The Usefulness of Quantitative Electroencephalography in Diagnosis and Severity Evaluation of Delirium: A Retrospective Study

Objective Incontrovertible disease markers are absent in delirium. This study investigated the usefulness of quantitative electroencephalography (qEEG) in diagnosing delirium. Methods This retrospective case-control study reviewed medical records and qEEG data of 69 age/sex-matched patients (delirium group, n=30; control group, n=39). The first minute of artifact-free EEG data with eyes closed was selected. Nineteen electrodes’ sensitivity, specificity, and correlation with delirium rating scale-revised-98 were analyzed. Results On comparing the means of absolute power by frontal, central, and posterior regions, the delta and theta powers showed significant differences (p<0.001) in all regions, and the magnitude of the absolute power was higher in the delirium group than in the control group; only the posterior region showed a significant (p<0.001) difference in beta power.
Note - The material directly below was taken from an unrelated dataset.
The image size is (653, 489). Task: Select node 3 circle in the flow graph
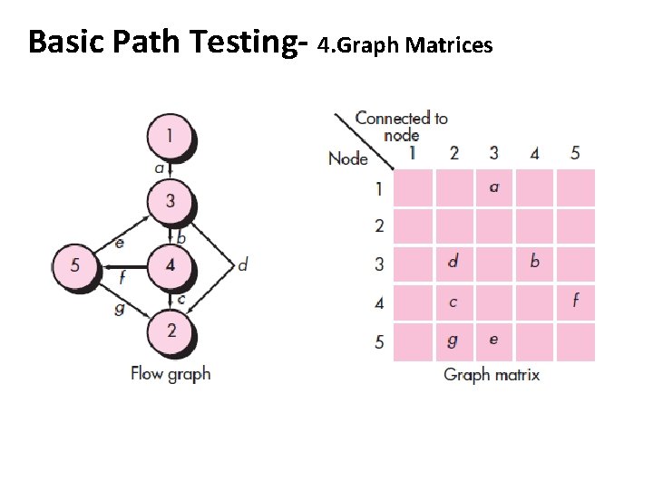pos(171,201)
The spectral power of theta at the frontal region (area under the curve [AUC]=0.84) and theta at the central and posterior regions (AUC=0.83) showed 90% sensitivity and 79% specificity, respectively, in differentiating delirious patients and controls. The beta power of the central region showed a significant negative correlation with delirium severity (R=-0.457, p=0.011). Conclusion Power spectrum analysis of qEEG showed high accuracy in screening delirium among patients. The study suggests qEEG as a potential aid in diagnosing delirium.